Da ricordare che la legge australiana impedisce per tre anni la concessione di un visto dopo il rigetto del precedente, quindi teoricamente Djokovic non potrebbe entrare nel paese nemmeno se venisse tolto ogni tipo di restrizione. Tuttavia, il ban triennale può cadere per motivi di interesse nazionale, fra i quali la presenza del miglior tennista del mondo all’evento sportivo più importante del paese rientra sicuramente. Ma tutto, anche nel 2023, dipenderà dall’onestà intellettuale di chi siede ai ruoli di potere.
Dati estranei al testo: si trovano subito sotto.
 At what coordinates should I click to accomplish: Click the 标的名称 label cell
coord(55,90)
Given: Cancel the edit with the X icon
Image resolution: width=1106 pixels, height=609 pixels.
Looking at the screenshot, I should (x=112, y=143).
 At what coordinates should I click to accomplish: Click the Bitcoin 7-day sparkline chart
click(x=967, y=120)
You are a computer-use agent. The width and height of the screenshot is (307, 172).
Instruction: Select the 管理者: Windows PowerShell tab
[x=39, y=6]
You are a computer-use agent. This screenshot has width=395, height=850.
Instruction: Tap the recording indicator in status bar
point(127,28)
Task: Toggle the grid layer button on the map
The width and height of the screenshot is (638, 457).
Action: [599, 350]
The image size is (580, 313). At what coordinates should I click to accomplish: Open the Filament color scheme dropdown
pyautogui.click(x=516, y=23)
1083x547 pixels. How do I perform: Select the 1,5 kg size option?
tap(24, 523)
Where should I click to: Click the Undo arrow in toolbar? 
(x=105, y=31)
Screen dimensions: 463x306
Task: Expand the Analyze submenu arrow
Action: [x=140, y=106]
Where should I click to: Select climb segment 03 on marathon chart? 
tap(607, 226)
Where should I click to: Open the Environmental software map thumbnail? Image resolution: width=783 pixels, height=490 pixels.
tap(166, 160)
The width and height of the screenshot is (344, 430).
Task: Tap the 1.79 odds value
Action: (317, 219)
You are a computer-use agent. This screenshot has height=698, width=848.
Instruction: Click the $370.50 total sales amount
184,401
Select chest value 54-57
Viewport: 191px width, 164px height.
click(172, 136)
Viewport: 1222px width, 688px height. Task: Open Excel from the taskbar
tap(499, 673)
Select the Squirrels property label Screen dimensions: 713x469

Lo scorso gennaio Djokovic è stato solo e soltanto vittima di una decisione politica dovuta alle pressioni di un’opinione pubblica esasperata da mesi di lockdown, pagando il peso del suo cognome (ricordare il caso di Renata Voracova, la ceca che con la stessa esenzione medica di Novak ha ricevuto il via libera per entrare in Australia e ha anche giocato un torneo, prima di essere richiamata e rispedita a casa quando è montato il caso del più illustre collega). Ora che la situazione è più tranquilla, invece, pare che una parte della scena politica internazionale tenti di sfruttare il caso del serbo – il quale si è sempre ben guardato dall’alimentare sentimenti no-vax o movimenti simili – per chiedere l’eliminazione di ogni genere di restrizione. Tuttavia, anche in questo caso non si tratta altro che di semplice (e stucchevole) propaganda politica. Roba che non ha nulla a che vedere col tennis, con Djokovic, con l’obbligo vaccinale e nemmeno col Covid-19.